Acquaint yourself with the columns by inspecting the help ?Hurricanes. In this problem, you’ll focus on predicting deaths using femininity of each hurricane’s name. Fit and interpret the simplest possible model, a Poisson model of deaths using femininity as a predictor. You can use quap or ulam. Compare the model to an intercept-only Poisson model of deaths. How strong is the association between femininity of name and deaths? Which storms does the model fit (retrodict) well? Which storms does it fit poorly?

data(Hurricanes)
data1 <- Hurricanes
m1 <- map(
  alist(
    deaths ~ dpois( lambda ),
    log(lambda) <- a + bF*femininity,
    a ~ dnorm(0,10),
    bF ~ dnorm(0,5)
  ) ,
  data=data1)

m2 <- map(
  alist(
    deaths ~ dpois( lambda ),
    log(lambda) <- a ,
    a ~ dnorm(0,10)
  ) ,
  data=data1)

compare(m1,m2)
##        WAIC       SE    dWAIC      dSE     pWAIC       weight
## m1 4414.857 1000.499  0.00000       NA 125.65537 9.999998e-01
## m2 4445.876 1074.092 31.01883 139.0969  77.55112 1.838007e-07
y <- sim(m1)

y.mean <- colMeans(y)
y.PI <- apply(y, 2, PI)

plot(y=data1$deaths, x=data1$femininity, col=rangi2, ylab="deaths", xlab="femininity", pch=16)
points(y=y.mean, x=data1$femininity, pch=1)
segments(x0=data1$femininity, x1= data1$femininity, y0=y.PI[1,], y1=y.PI[2,])
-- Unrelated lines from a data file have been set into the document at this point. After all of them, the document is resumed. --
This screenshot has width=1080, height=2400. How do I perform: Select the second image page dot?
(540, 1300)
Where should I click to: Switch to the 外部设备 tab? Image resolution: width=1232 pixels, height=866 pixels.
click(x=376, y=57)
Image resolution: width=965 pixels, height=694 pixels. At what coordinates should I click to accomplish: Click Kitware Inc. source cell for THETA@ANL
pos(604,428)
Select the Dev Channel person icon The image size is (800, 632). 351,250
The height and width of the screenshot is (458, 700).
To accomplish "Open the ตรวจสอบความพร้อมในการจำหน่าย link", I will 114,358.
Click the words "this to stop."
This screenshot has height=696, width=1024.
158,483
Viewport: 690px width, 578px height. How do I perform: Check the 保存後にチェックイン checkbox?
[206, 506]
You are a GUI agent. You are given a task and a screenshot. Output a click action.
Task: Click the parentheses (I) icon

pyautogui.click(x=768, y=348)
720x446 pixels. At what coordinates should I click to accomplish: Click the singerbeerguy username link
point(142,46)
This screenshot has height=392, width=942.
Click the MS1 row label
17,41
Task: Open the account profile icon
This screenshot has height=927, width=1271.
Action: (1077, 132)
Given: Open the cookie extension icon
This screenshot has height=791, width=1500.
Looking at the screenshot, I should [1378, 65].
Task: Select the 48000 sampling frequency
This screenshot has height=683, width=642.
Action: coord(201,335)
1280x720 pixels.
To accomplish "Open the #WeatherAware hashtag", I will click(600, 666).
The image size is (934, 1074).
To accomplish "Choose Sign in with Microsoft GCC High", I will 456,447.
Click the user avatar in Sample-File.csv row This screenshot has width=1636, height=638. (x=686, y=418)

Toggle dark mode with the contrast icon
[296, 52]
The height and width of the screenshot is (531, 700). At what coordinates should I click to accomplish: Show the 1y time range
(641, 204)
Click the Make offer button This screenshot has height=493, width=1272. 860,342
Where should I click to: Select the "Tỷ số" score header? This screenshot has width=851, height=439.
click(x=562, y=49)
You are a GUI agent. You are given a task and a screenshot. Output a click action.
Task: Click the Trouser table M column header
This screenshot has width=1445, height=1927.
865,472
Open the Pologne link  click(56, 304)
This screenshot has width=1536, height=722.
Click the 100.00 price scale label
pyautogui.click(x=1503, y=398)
lines(y= y.mean[order(data1$femininity)],  x=sort(data1$femininity))
lines( y.PI[1,order(data1$femininity)],  x=sort(data1$femininity), lty=2 )
lines( y.PI[2,order(data1$femininity)],  x=sort(data1$femininity), lty=2 )

12-4. Counts are nearly always over-dispersed relative to Poisson. So fit a gamma-Poisson (aka negative-binomial) model to predict deaths using femininity. Show that the over-dispersed model no longer shows as precise a positive association between femininity and deaths, with an 89% interval that overlaps zero. Can you explain why the association diminished in strength?

data(Hurricanes)
d <- Hurricanes 
d$fem_std <- (d$femininity - mean(d$femininity)) / sd(d$femininity) # standardised femininity
dat <- list(D = d$deaths, F = d$fem_std)

The gamma-Poisson has two parameters, one for the rate and the other for the dispersion of rates. When dispersion is high, the distribution is closer to a pure Poisson process. For consistency, we keep the same priors as before and add a simple exponential prior for the scale parameter, which has a wider range than previous predictions. The second model also has a higher effective number of samples, making it less prone to correlations, which can be quantified using the WAIC. High dispersion values result in a wider distribution, which is closer to a “true” Poisson distribution.

12-5. In the data, there are two measures of a hurricane’s potential to cause death: damage_norm and min_pressure. Consult ?Hurricanes for their meanings. It makes some sense to imagine that femininity of a name matters more when the hurricane is itself deadly. This implies an interaction between femininity and either or both of damage_norm and min_pressure. Fit a series of models evaluating these interactions. Interpret and compare the models. In interpreting the estimates, it may help to generate counterfactual predictions contrasting hurricanes with masculine and feminine names. Are the effect sizes plausible?

data(Hurricanes)
d <- Hurricanes # load data on object called d
d$fem_std <- (d$femininity - mean(d$femininity)) / sd(d$femininity) # standardised femininity
dat <- list(D = d$deaths, F = d$fem_std)
dat$P <- standardize(d$min_pressure)
dat$S <- standardize(d$damage_norm)

I start with a basic model that extends the previous gamma-Poisson model by including an interaction between femininity and minimum pressure. The model shows that as minimum pressure decreases, the storm becomes stronger. The distinction between masculine and feminine hurricanes is reduced in this model. The damage norm scales multiply, and the distances grow rapidly on the right side of the plot, which the model struggles to handle. The strong interaction effect is likely due to a few highly influential feminine storms at the upper right corner of the plot, implying that feminine storms are particularly dangerous when they cause damage. However, I personally doubt this association and believe it may be an artifact of limited data availability and there is no logical reason for it.